* [WORK REQUIRED]: Could you set down exactly the lines of the data below, starting at the one that holds "Informativa sui rimborsi (115, 729)" and ending at the one that holds "הפועל חיפה בכדורסל (318, 2268)", both included, and only those?

----------------

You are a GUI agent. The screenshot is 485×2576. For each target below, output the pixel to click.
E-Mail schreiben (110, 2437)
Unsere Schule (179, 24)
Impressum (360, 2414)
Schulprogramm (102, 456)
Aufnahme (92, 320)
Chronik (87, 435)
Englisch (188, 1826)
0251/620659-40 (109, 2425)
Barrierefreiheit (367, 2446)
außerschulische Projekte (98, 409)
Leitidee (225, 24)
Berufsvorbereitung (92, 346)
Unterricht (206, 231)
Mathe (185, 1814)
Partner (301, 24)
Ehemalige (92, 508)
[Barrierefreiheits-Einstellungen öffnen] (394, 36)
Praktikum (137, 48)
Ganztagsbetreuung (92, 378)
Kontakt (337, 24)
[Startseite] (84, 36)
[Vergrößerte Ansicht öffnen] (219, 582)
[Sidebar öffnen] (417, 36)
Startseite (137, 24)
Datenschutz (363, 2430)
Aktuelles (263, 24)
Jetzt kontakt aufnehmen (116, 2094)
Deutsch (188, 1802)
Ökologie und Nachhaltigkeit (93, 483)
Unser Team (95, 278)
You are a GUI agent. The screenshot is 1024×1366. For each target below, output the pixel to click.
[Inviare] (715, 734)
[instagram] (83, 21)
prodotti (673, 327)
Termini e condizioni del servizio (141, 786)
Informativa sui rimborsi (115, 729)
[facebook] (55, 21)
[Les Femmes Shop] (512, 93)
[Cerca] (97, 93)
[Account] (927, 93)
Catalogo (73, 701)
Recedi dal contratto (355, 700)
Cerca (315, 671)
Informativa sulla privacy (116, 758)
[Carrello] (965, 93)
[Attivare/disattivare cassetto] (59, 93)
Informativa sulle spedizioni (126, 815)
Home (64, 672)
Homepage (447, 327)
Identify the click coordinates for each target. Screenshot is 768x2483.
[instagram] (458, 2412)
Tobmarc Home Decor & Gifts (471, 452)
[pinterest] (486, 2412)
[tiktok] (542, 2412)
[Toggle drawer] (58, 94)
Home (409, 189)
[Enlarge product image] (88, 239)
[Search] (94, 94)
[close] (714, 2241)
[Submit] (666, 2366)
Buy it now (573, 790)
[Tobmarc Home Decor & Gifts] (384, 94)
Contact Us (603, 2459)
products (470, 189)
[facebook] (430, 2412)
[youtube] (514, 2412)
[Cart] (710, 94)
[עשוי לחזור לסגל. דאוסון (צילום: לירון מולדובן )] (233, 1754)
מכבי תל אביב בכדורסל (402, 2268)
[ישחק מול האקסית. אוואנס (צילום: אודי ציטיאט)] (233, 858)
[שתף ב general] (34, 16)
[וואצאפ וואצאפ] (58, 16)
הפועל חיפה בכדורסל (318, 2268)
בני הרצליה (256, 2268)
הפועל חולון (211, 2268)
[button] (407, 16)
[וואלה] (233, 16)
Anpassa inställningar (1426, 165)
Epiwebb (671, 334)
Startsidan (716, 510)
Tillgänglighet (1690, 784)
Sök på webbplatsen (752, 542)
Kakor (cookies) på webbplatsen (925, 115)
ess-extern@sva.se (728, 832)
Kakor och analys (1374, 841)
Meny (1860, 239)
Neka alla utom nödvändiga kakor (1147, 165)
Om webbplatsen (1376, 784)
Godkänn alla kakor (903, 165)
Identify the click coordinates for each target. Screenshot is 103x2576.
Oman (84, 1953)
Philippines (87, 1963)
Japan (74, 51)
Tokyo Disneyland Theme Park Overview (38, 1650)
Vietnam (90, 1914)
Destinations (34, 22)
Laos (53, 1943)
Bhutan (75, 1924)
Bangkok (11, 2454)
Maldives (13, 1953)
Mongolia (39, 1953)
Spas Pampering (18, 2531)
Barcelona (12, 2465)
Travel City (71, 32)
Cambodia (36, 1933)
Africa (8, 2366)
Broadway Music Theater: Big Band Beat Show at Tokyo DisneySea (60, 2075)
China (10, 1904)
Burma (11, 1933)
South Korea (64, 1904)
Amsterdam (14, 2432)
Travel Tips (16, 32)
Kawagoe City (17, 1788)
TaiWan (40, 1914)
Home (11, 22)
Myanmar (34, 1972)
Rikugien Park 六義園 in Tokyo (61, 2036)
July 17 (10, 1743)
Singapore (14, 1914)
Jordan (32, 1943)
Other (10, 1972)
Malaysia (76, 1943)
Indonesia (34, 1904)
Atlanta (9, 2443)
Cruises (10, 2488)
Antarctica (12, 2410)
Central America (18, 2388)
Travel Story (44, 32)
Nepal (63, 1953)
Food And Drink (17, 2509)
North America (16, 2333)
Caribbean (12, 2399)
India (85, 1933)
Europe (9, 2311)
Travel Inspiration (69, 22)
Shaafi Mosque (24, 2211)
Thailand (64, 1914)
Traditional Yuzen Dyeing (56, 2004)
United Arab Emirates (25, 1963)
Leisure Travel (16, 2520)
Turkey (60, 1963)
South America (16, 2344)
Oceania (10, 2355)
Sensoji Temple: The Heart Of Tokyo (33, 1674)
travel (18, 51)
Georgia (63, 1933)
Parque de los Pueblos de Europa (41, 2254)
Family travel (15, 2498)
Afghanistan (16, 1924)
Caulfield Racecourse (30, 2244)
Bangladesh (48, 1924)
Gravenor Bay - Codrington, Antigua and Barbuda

----------------

* [SOLVED EXERCISE]:
Informativa sui rimborsi (115, 729)
[facebook] (55, 21)
[Les Femmes Shop] (512, 93)
[Cerca] (97, 93)
[Account] (927, 93)
Catalogo (73, 701)
Recedi dal contratto (355, 700)
Cerca (315, 671)
Informativa sulla privacy (116, 758)
[Carrello] (965, 93)
[Attivare/disattivare cassetto] (59, 93)
Informativa sulle spedizioni (126, 815)
Home (64, 672)
Homepage (447, 327)
Identify the click coordinates for each target. Screenshot is 768x2483.
[instagram] (458, 2412)
Tobmarc Home Decor & Gifts (471, 452)
[pinterest] (486, 2412)
[tiktok] (542, 2412)
[Toggle drawer] (58, 94)
Home (409, 189)
[Enlarge product image] (88, 239)
[Search] (94, 94)
[close] (714, 2241)
[Submit] (666, 2366)
Buy it now (573, 790)
[Tobmarc Home Decor & Gifts] (384, 94)
Contact Us (603, 2459)
products (470, 189)
[facebook] (430, 2412)
[youtube] (514, 2412)
[Cart] (710, 94)
[עשוי לחזור לסגל. דאוסון (צילום: לירון מולדובן )] (233, 1754)
מכבי תל אביב בכדורסל (402, 2268)
[ישחק מול האקסית. אוואנס (צילום: אודי ציטיאט)] (233, 858)
[שתף ב general] (34, 16)
[וואצאפ וואצאפ] (58, 16)
הפועל חיפה בכדורסל (318, 2268)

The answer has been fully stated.